In [37]:
%pylab inline


Populating the interactive namespace from numpy and matplotlib
WARNING: pylab import has clobbered these variables: ['norm', 'uniform', 'copy', 'beta', 'multivariate_normal']
`%matplotlib` prevents importing * from pylab and numpy

In [38]:
from scipy.stats import beta, multivariate_normal, uniform, norm
from scipy.misc import derivative
import numpy as np
import matplotlib.pyplot as plt
import copy
import pandas as pd


ERROR! Session/line number was not unique in database. History logging moved to new session 36

Use the (local) shape of the distribution to make smarter proposals.

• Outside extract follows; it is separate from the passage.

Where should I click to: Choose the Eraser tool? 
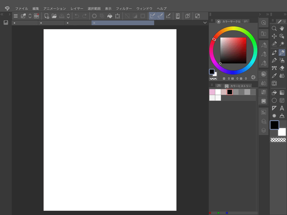coord(282,68)
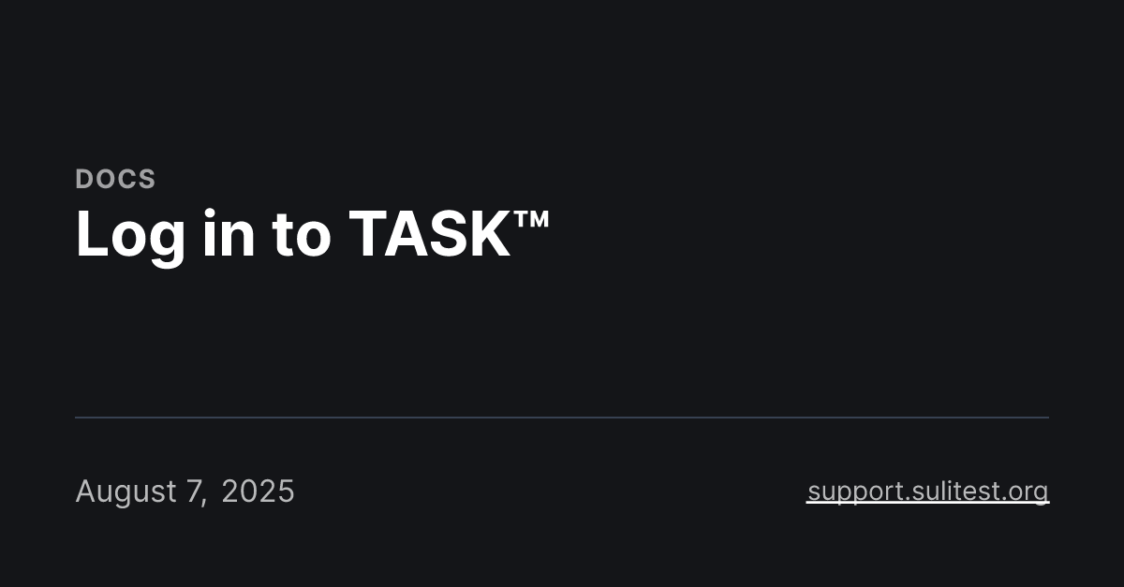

Hamiltonian: quantity that is conserved regardless of position in space.

Metaphor: hockey puck sliding on a (non-flat) surface. Want to be able to describe the state of the puck. The state has two quantities:

  1. Current position, $q$
  2. Momentum, $p$

Hamiltonian: $H(q, p) = U(q) + K(p)$

  • $U(q)$ -- potential energy
  • $K(p)$ -- kinetic energy

In [39]:
dtarget = lambda x: multivariate_normal.pdf(x, mean=(3, 10), cov=[[1, 0], [0, 1]])
x1 = np.linspace(-6, 12, 101)
x2 = np.linspace(-11, 31, 101)
X, Y = np.meshgrid(x1, x2)
Z = np.array(map(dtarget, zip(X.flat, Y.flat))).reshape(101, 101)

In [40]:
plt.figure(figsize=(10,7))
plt.contour(X, Y, Z)
plt.xlim(0, 6)
plt.ylim(7, 13)
plt.show()


The surface of interest will be $U(q) = -\log{f(q)}$

$K(p) = \frac{p^T p}{2m}$, where $m$ = mass of the puck.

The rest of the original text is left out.